**SELECTED EXCERPT**:
The Expires header states that the registrar agreed with the client, and is going to let the registration live for 3600 seconds. The registrar can shorten this amount, if it so chooses and the client will lose its registration if it does not come in before then. You will notice that the Expires information repeats as a separate field in the Contact header. There are, unfortunately, still multiple ways of encoding exactly the same information in SIP, and there will be a lot of redundancy. The problem, of course, with redundancy, is that no one really knows how a complex system will work if the redundant information actually changes.
Finally, the date of the response came in. Now, the registrar knows the phone exists, and the phone can make and receive calls. One good thing about registration is that the phone
number and IP address bindings can be looked up in the PBX by the administrator. SIP-aware intervening networks, such as some Wi-Fi systems, also track this state and show which phones are wireless and where they are.

**REQUIRED ACTIONS**:
(1) Answer these questions using the SIP registration excerpt, one per line:
(a) For how many seconds is the registrar going to let the registration live?
(b) In which header does the Expires information repeat as a separate field?
(c) Who can look up the phone number and IP address bindings in the PBX?
(2) For each statement, say yes or no depending on whether it agrees with the SIP registration excerpt, and quote the words that decide it:
(a) The registrar may lengthen the registration period if it chooses.
(b) SIP offers only one way to encode a given piece of information.
(c) Some Wi-Fi systems track registration state.

**PROVIDED RECORDS**:
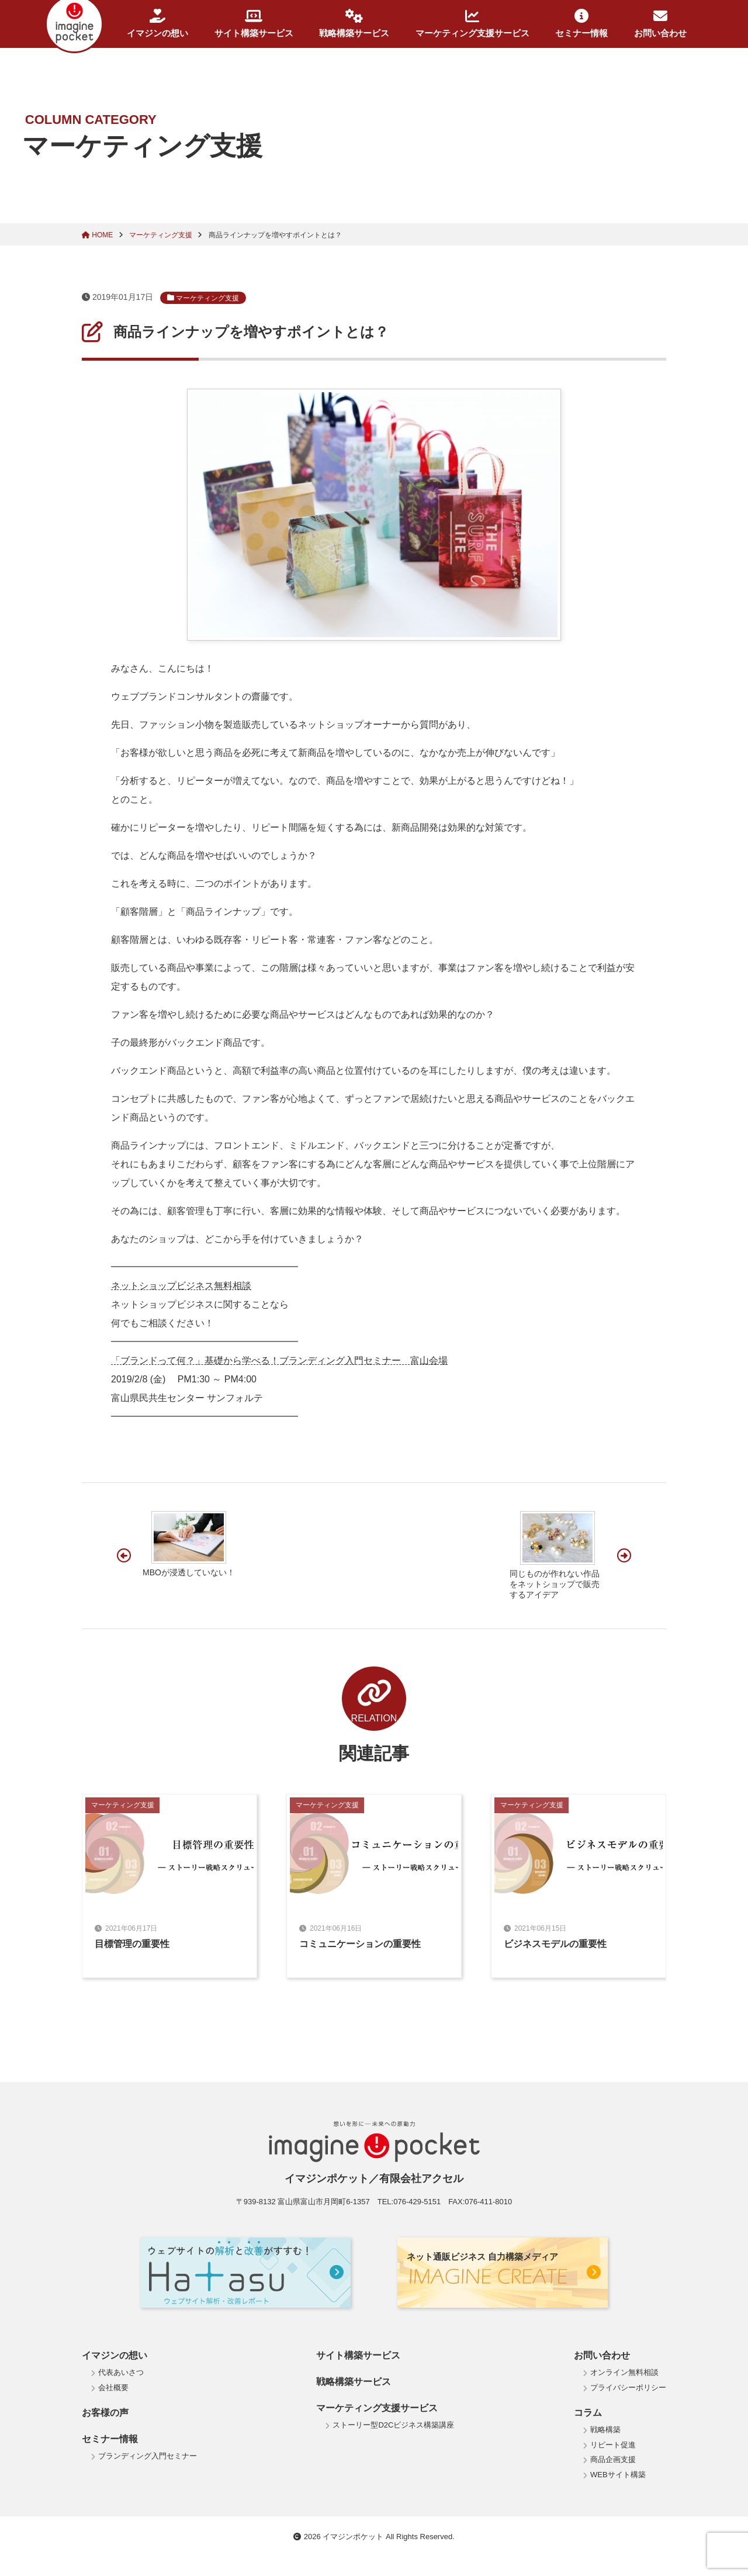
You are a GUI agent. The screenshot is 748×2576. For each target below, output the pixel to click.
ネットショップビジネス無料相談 (181, 1286)
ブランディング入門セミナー (147, 2455)
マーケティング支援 (161, 235)
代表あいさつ (121, 2372)
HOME (98, 235)
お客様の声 (105, 2413)
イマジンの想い (157, 23)
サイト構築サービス (253, 23)
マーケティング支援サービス (472, 23)
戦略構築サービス (354, 23)
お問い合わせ (660, 23)
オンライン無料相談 (624, 2372)
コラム (588, 2413)
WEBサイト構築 (618, 2474)
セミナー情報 (581, 23)
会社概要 (113, 2387)
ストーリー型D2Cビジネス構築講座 (393, 2425)
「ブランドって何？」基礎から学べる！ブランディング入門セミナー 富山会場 (279, 1360)
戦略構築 (605, 2429)
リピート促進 (613, 2444)
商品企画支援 (613, 2459)
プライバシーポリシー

**RESPONSES PER TASK**:
(1)
(a) 3600 seconds
(b) The Contact header
(c) The administrator

(2)
(a) No: "The registrar can shorten this amount, if it so chooses"
(b) No: "There are, unfortunately, still multiple ways of encoding exactly the same information in SIP"
(c) Yes: "SIP-aware intervening networks, such as some Wi-Fi systems, also track this state"